• Things to do:
A – In the industry outlook, give the passage starting with "The aftershocks of" and going on through "new multipolar world.", with "inflation" swapped for "deflation".
B – Does each statement agree with the industry outlook? (i) 2023 was the hottest year on record. (ii) China's population overtook India's. (iii) The standoff between China and the US eased.

• Text shown:
....

Shifts,
rifts and dislocation

Chapter 2

Industry outlook by Sir Martin Sorrell

During the last two years the shifting tectonic plates underpinning economic and political activity around the globe came together to release a series of powerful disruptive forces that have thrown the world into a heightened level of uncertainty for the near to medium future.

Sir Martin Sorrell

In the Middle East, a political earthquake was triggered by the clash of ambition between regional players in the form of a new conflict focused on Israel and Gaza; the war in Ukraine ground on and the standoff between China and the US showed no signs of easing; artificial intelligence underwent a step change in evolution and public consciousness; and catastrophic climate change moved a step nearer as 2023 became the hottest year on record.

The aftershocks of the pandemic continued to rumble on in the form of new working practices, unprecedented reliance on technology, and an epic overhang of debt which combined with supply chain disruption to sustain damaging inflation and growth-sapping interest rates around the world. And as the population of India overtook that of China for the first time, emerging powers competed for influence in the race for leadership within a new multipolar world.

....

• Record excerpts:

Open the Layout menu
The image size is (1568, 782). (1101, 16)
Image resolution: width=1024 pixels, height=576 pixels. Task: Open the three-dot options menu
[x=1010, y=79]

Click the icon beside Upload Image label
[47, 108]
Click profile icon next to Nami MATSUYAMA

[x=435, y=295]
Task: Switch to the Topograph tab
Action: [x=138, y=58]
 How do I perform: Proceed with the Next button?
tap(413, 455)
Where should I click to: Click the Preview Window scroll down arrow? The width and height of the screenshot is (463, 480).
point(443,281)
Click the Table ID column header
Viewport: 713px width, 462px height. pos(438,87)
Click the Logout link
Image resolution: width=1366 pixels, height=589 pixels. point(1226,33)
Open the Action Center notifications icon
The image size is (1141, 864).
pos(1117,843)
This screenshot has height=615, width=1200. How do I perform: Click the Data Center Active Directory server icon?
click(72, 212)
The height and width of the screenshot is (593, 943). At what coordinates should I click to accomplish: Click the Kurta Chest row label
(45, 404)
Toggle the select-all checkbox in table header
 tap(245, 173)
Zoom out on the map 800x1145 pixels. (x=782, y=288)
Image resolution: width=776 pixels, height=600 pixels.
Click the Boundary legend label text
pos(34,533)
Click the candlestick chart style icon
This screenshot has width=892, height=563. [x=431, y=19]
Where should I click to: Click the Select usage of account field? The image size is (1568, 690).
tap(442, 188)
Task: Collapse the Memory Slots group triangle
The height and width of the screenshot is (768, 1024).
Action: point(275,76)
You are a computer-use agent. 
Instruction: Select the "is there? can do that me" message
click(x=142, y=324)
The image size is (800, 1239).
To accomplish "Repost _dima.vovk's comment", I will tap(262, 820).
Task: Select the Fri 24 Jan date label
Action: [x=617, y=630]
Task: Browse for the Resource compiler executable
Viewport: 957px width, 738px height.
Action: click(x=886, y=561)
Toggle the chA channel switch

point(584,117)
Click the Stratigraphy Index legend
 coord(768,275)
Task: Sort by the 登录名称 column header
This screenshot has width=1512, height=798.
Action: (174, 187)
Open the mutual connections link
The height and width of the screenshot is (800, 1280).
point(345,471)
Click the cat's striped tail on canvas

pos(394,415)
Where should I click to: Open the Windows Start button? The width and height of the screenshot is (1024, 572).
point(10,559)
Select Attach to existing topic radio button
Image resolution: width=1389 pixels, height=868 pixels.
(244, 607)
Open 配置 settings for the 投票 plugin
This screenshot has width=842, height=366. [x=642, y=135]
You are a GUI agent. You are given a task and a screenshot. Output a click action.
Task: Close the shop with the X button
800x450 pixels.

....

• Answers for the tasks:
A –
The aftershocks of the pandemic continued to rumble on in the form of new working practices, unprecedented reliance on technology, and an epic overhang of debt which combined with supply chain disruption to sustain damaging deflation and growth-sapping interest rates around the world. And as the population of India overtook that of China for the first time, emerging powers competed for influence in the race for leadership within a new multipolar world.

B –
(i) Yes: "2023 became the hottest year on record".
(ii) No: "the population of India overtook that of China for the first time".
(iii) No: "the standoff between China and the US showed no signs of easing".